• **Your assignment**: Restate every line of the data word for word, except for the images.

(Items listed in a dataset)
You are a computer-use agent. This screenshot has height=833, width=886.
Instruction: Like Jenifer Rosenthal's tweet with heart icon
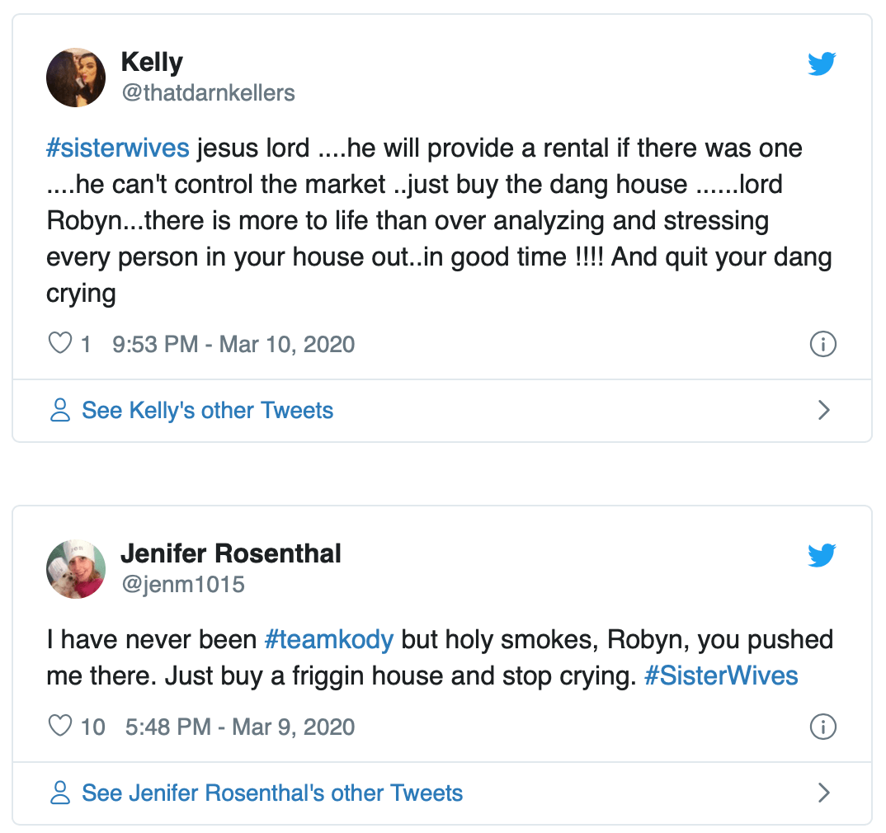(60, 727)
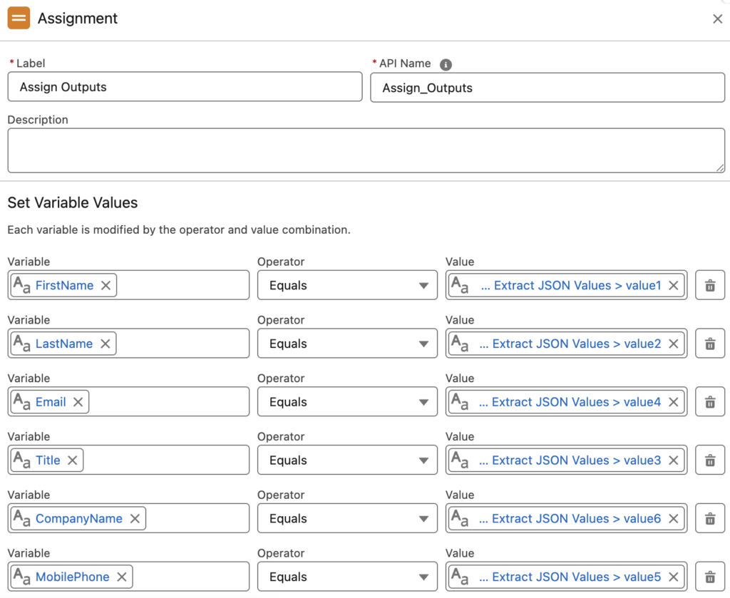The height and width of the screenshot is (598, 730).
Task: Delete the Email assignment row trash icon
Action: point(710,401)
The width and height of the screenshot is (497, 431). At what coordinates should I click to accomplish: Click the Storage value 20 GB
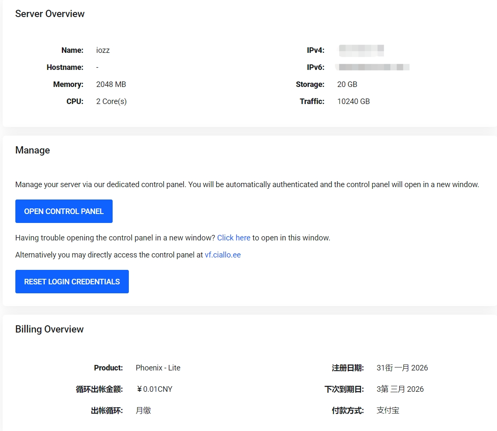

• **Your response**:
You are a computer-use agent. This screenshot has height=833, width=886.
Instruction: Like Jenifer Rosenthal's tweet with heart icon
(60, 727)
The height and width of the screenshot is (598, 730).
Task: Delete the Email assignment row trash icon
Action: point(710,401)
The width and height of the screenshot is (497, 431). At what coordinates should I click to accomplish: Click the Storage value 20 GB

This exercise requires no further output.